▶ Dataset records:
———

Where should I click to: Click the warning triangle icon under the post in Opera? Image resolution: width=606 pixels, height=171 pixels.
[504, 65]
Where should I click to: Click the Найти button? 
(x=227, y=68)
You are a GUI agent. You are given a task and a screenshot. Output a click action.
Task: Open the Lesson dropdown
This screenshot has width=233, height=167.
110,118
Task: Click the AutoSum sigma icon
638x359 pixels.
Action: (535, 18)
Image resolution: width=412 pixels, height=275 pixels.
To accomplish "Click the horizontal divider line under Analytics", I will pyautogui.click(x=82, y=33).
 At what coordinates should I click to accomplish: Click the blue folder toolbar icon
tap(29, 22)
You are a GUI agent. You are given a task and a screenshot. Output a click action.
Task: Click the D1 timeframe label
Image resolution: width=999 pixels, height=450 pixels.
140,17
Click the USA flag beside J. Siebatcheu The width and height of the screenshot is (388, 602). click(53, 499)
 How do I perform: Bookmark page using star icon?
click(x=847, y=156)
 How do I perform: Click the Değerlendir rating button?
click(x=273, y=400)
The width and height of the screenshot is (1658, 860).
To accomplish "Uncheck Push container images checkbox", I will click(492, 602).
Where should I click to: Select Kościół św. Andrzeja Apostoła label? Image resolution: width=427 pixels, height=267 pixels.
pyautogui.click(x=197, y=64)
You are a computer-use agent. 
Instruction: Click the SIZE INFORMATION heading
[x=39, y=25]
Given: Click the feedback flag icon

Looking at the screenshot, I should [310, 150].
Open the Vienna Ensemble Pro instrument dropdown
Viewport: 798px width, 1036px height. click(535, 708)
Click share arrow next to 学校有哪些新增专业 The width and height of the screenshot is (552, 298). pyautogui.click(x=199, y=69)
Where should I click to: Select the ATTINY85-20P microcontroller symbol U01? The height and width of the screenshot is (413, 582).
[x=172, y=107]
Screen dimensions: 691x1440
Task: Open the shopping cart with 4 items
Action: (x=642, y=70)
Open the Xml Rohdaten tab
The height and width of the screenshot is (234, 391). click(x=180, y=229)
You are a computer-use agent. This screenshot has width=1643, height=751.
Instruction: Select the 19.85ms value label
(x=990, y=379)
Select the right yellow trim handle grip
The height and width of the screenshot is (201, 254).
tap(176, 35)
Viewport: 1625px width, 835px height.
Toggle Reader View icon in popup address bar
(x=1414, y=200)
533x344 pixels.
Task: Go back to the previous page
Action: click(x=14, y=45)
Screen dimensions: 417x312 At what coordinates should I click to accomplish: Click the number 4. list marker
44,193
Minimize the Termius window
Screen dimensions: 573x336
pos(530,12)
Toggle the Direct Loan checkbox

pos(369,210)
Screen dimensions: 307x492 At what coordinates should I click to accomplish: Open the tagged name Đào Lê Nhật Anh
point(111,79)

———

Provide the number of lines in the records above that contain the word "agent", with no additional words.

▶ THE COMPLETED TASK:
4